Inscription
For product development needs, we need to store the data collected from the Internet in ES to realize full-text retrieval of the data.
The data collected on the Internet is often in a messy format and needs to be cleaned first .
The storage format supported by ES, json format data will be relatively convenient.
This article mainly introduces how to batch insert formatted Json files into ES.
1. Work to be done in advance
1) Design the index and Mapping;
Mapping的目的主要是——设定字段名称、字段类型,哪些字段需要进行全文检索等。
- 1
2) Encapsulate the class in the Java program, which corresponds to the fields set by the Mapping one-to-one.
2. Decomposition of batch import steps
Step 1: Format the local file and unify it in Json format.
A data string to be imported, saved as a Json file.
Step 2: Place it under the unified ./data path. The directory structure is as follows:
./data
a_01.json
a_02.json
a_03.json
...
a_100.json
Step 3: Loop through the ./data file to obtain the full name of the file containing the absolute path and store it in linkedlist.
Step 4: Traverse each path of linkedlist to get Json information.
Step 5: Use fastjson to parse Json, and parse it into each matching field of the corresponding designed class.
Step 6: Complete the import of local files with the help of bulk** batch Cao Cao API interface.
3. Core interface implementation
/*
**@brief:遍历Json,批量插入ES
**@param:空
**@return:空
*/
private static void insertBulkIndex() throws Exception {
//Json文件的存储
final String JSONFILEINPUT = ESConfig.es_json_path;
logger.info("path = " + JSONFILEINPUT);
LinkedList<String> curJsonList = FileProcess.getJsonFilePath(JSONFILEINPUT);
logger.info("size = " + curJsonList.size());
for (int i = 0; i < curJsonList.size(); ++i){
//System.out.println(" i = " + i + " " + curJsonList.get(i));
String curJsonPath = curJsonList.get(i);
ImageInfo curImageInfo = JsonParse.GetImageJson(curJsonPath);
//JsonParse.printImageJson(curImageInfo);
if (curImageInfo == null){
continue;
}
//遍历插入操作
InsertIndex (curImageInfo);
}
}
/*
**@brief:单条Json插入ES(借助了Jest封装后的API)
**@param:空
**@return:空
*/
private static void InsertIndex(AgeInfo ageInfo) throws Exception {
JestClient jestClient = JestExa.getJestClient();
JsonParse.PrintImageJson( ageInfo );
Bulk bulk = new Bulk.Builder()
.defaultIndex("age_index")
.defaultType("age_type")
.addAction(Arrays.asList(
new Index.Builder( ageInfo ).build()
)).build();
JestResult result = jestClient.execute(bulk);
if (result.isSucceeded()){
System.out.println("insert success!");
}else{
System.out.println("insert failed");
}
}
The final effect is:
java -jar bulk_insert.jar ./data/
You can implement all json loops under ./data to traverse and import ES.
4. Use technology
1) file traversal
2) Json parsing
3) ES batch insert operation
5. The pit encountered
When the program exports the Jar package, an error is reported when the jar package is generated.

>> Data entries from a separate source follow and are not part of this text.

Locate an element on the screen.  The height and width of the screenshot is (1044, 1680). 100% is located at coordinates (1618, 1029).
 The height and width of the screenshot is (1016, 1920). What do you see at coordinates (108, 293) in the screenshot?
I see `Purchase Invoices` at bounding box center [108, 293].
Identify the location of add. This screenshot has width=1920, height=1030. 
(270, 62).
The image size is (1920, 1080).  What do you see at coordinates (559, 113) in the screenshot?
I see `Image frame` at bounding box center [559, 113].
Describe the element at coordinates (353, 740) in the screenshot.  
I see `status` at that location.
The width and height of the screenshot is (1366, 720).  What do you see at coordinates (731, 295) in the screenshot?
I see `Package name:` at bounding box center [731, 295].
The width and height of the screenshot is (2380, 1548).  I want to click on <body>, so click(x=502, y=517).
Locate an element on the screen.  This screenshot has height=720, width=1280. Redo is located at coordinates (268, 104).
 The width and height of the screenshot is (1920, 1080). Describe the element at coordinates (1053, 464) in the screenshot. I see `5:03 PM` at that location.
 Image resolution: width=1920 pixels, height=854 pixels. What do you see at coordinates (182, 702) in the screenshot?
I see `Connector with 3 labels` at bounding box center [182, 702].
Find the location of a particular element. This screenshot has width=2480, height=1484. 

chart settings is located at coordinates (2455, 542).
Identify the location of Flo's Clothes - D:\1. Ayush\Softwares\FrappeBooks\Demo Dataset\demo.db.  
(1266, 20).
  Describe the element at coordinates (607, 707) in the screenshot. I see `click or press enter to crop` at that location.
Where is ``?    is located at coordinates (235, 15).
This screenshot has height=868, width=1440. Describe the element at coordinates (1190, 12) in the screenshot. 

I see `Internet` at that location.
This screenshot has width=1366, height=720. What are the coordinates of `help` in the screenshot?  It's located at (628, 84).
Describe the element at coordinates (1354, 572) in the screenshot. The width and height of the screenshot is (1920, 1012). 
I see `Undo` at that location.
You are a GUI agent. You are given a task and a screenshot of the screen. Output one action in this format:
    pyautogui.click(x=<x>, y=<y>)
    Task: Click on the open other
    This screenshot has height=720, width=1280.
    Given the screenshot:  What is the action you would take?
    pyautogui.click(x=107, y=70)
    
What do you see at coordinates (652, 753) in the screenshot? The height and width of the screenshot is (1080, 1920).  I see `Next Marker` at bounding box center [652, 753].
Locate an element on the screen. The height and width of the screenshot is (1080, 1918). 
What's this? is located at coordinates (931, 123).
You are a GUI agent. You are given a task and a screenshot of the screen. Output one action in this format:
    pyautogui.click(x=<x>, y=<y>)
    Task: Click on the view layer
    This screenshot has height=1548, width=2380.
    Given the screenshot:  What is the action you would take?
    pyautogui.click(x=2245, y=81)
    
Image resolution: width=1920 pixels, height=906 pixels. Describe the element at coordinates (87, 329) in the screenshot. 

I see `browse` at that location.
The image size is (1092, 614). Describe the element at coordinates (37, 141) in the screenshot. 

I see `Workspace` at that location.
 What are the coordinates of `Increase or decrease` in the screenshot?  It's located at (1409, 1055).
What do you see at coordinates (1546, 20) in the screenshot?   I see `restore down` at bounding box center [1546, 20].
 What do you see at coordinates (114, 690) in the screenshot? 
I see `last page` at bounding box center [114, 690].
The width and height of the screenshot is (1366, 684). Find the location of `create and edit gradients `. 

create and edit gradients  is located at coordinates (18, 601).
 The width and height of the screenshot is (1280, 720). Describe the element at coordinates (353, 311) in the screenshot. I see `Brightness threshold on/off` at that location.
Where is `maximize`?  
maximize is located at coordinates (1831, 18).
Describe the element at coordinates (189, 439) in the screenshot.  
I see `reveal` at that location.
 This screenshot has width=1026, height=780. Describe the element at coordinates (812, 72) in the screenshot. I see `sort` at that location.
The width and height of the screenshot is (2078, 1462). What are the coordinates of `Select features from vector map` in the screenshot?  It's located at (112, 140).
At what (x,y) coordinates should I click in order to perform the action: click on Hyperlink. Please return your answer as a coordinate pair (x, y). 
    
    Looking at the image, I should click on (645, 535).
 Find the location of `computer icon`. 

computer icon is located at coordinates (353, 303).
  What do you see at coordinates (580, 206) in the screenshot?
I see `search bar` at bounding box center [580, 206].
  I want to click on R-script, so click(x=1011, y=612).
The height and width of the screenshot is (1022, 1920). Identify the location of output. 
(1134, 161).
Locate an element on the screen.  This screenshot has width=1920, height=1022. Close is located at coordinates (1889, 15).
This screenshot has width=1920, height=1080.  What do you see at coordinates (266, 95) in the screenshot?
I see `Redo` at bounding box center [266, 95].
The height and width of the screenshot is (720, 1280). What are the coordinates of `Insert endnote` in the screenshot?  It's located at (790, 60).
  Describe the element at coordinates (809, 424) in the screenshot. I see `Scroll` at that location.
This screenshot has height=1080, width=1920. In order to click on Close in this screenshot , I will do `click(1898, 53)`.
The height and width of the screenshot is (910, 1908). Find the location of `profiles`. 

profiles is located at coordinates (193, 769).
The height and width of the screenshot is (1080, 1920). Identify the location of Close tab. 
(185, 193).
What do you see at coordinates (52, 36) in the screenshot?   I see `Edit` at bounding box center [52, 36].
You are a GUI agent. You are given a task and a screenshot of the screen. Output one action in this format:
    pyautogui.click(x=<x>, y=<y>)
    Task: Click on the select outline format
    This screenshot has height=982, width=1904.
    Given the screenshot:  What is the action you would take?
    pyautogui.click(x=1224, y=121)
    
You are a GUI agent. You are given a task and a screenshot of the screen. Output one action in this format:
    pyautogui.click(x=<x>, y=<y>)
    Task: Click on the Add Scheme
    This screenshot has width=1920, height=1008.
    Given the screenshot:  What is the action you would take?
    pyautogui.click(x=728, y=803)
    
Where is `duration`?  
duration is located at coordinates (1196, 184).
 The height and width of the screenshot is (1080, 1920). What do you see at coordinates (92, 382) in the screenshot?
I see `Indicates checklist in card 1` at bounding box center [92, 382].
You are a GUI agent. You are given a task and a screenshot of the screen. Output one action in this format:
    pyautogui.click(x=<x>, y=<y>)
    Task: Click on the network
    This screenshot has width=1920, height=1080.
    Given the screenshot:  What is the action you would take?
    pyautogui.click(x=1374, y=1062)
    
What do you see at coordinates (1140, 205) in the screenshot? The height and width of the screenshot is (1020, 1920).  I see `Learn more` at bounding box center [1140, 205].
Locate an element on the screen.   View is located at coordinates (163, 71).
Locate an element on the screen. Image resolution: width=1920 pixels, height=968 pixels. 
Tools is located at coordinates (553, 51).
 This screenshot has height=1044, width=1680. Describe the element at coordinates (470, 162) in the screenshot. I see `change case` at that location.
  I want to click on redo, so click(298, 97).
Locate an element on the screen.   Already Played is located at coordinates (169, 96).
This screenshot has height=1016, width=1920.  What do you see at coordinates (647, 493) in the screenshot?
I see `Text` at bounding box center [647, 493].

With the help of Jest's source code project, the project is generated by Maven.
When generating a jar package, it will always prompt:
“Java.long.ClassNotFoundException"
Preliminary positioning reason: it is caused by maven, and then pom.xml, the error remains.
Final solution: Rebuild the project and re-import the code and dependent jar packages.
postscript
If you have any questions, you are welcome to ask questions and discuss!